Pelo mesmo índice, o Canadá é mais desigual que Bangladesh, a Nova


Zelândia é mais desigual que o Timor Leste, a Austrália é mais desigual que o
Cazaquistão, o Japão é mais desigual que o Nepal e a Etiópia.

É um fato que a desigualdade desagrada a muitos. Ofende o senso moral de


muita gente pensar que uma pessoa tenha riqueza brutalmente maior do que
outra sem ter tido o mesmo esforço, ou o mesmo mérito, para consegui-la.
Herança talvez de uma ética do trabalho, que não consegue aceitar a riqueza
(ou o prazer de maneira geral) exceto como recompensa de privações, esforço,
sacrifício. Ou ainda da visão antiga de que é a riqueza dos ricos que causa a
pobreza dos pobres.

A transferência de renda, embora talvez útil para aliviar situações agudas de


pobreza, é um meio ineficiente para promover a geração sustentável de
riqueza.

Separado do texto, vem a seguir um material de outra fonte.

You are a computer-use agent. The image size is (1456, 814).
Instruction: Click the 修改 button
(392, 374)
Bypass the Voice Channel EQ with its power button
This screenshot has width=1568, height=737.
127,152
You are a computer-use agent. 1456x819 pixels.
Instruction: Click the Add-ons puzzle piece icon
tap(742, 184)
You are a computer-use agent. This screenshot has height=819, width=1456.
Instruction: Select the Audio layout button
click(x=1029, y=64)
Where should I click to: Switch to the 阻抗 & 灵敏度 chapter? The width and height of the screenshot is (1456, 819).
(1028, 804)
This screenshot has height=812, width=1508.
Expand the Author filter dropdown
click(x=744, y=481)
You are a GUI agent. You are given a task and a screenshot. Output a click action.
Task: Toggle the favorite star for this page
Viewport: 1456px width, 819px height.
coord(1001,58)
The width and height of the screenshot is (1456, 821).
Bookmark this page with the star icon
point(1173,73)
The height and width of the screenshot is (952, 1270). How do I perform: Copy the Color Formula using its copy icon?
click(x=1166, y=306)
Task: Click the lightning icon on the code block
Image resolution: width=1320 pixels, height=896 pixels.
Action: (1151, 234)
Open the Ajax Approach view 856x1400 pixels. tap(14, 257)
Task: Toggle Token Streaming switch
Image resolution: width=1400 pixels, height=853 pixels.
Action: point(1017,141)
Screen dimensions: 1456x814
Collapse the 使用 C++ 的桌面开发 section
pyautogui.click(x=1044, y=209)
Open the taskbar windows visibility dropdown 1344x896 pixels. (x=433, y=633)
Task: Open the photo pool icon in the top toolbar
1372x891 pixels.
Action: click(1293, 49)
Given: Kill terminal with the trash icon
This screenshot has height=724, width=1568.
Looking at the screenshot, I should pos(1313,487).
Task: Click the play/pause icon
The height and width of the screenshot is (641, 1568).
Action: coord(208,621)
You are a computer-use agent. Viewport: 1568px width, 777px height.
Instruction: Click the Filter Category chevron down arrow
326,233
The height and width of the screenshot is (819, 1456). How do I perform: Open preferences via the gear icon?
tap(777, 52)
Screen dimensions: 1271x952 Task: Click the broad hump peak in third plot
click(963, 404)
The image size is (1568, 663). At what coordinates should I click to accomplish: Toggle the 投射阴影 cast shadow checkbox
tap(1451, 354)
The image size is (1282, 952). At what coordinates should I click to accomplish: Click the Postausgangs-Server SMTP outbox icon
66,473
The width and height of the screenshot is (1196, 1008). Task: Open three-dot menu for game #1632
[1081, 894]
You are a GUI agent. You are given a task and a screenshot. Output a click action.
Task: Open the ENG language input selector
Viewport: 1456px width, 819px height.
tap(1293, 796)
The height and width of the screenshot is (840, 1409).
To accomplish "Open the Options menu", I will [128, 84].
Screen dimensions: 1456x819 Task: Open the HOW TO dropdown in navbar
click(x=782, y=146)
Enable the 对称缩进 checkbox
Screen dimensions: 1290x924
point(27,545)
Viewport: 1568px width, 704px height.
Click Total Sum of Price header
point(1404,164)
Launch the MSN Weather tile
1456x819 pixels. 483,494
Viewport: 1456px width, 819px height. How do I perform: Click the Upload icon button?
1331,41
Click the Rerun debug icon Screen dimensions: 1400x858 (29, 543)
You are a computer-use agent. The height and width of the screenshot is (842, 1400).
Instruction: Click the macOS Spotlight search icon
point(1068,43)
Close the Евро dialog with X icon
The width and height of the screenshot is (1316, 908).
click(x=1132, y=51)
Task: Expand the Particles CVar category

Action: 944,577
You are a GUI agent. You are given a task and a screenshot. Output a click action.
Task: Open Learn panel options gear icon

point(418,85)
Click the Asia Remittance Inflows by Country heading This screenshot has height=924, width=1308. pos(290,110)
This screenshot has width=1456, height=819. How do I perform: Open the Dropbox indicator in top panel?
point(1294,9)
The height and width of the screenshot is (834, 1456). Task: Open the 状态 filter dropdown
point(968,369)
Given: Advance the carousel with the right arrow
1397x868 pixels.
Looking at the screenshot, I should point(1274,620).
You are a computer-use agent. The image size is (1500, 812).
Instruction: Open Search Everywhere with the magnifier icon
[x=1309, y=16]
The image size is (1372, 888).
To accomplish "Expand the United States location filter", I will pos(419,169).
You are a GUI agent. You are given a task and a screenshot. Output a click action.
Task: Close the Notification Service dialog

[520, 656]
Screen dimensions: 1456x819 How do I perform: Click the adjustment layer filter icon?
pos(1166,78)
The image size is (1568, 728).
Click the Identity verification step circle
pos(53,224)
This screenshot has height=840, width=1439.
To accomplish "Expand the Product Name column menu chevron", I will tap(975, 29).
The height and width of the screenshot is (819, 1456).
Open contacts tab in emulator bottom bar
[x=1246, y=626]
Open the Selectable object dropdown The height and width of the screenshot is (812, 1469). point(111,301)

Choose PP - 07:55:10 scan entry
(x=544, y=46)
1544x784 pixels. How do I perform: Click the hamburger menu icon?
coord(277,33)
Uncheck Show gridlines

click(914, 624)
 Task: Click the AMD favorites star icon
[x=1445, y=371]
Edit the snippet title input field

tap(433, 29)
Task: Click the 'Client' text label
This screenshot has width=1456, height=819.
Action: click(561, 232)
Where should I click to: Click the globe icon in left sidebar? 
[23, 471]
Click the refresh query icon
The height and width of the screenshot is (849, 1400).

Relações ganha-ganha geram um ciclo virtuoso, aumentando a
riqueza total, que nos permite deixar para trás o eterno cabo de guerra por uma
riqueza estanque.

Imagine se a China tivesse parado nos anos 1970, brigando para repartir o
minúsculo bolo que era sua economia. Hoje o bolo cresceu, mas também os
super-ricos. Se conseguíssemos, pela primeira vez em muitos séculos, olhar
para fortunas imensas sem sentir indignação, o mundo talvez virasse um lugar
melhor.

Joel Pinheiro da Fonseca é mestre em filosofia.